Secara sederhana, takbir adalah mengagungkan Allah serta meyakini bahwa tiada sesuatupun yang lebih besar dan lebih agung daripada Allah.
Dengan demikian, di bawah keagungan Allah, menjadi kecil setiap sesuatu yang besar (Fiqh al-Ad’iyah wa al-Azdkar, 1/285).

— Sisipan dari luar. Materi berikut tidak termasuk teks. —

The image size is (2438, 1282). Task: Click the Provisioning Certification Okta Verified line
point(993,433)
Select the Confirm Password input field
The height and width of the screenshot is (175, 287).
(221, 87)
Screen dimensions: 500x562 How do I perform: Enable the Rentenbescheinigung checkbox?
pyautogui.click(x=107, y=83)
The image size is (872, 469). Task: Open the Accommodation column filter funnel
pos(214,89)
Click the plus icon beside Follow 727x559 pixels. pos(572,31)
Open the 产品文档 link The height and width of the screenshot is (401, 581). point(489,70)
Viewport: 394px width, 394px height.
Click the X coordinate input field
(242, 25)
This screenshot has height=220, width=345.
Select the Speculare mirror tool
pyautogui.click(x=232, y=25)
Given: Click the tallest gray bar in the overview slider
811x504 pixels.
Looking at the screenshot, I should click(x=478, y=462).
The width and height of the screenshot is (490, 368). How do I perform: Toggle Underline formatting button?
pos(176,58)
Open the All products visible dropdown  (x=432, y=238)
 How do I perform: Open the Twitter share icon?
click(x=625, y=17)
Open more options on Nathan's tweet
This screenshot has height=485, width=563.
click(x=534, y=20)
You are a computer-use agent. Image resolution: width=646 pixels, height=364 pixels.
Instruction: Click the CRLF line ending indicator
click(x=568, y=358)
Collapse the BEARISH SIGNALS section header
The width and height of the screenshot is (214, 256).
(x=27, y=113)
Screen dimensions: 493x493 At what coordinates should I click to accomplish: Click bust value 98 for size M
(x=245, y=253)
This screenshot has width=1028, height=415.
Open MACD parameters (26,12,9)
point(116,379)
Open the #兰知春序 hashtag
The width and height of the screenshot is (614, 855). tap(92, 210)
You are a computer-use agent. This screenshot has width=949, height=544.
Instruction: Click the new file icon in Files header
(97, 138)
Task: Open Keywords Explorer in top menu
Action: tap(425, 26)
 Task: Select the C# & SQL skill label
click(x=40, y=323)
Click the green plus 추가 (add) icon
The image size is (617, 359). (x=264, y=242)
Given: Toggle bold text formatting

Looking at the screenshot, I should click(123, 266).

Hal ini selaras dengan firman Allah dalam Hadis Qudsi,
الْكِبْرِيَاءُ رِدَائِي، وَالْعَظَمَةُ إِزَارِي، فَمَنْ نَازَعَنِي وَاحِدًا مِنْهُمَا، قَذَفْتُهُ فِي النَّارِ
“Kebesaran adalah selendangku, sedang keagungan adalah sarungku. Barangsiapa merampas salah satunya dari-Ku maka pasti Ku-campakkan dia ke dalam neraka” (Sunan Abi Daud, 4/59).
Menjelaskan Hadis Qudsi yang dibacakan tadi, al-Khattabi dalam Ma’alim al-Sunan mengatakan,
أن الكبرياء والعظمة صفتان لله سبحانه اختص بهما لا يشركه أحد فيهما ولا ينبغي لمخلوق أن يتعاطاهما، لأن صفة المخلوق التواضع والتذلل
“Bahwa kebesaran dan keagungan adalah adalah dua sifat eksklusif milik Allah yang tidak dimiliki oleh selain Allah. juga tidak layak bagi makhluk merampas dua sifat ini lantaran sifat makhluk adalah tawadlu dan merendah.” (Ma’alim al-Sunan, 4/196)
Sejatinya Idul Fitri yang identik dengan takbir mengajarkan hal penting. Yaitu bahwa semuanya, bahkan sesuatu yang dianggap besar sekali pun tidak mungkin menandingi Kebesaran Allah.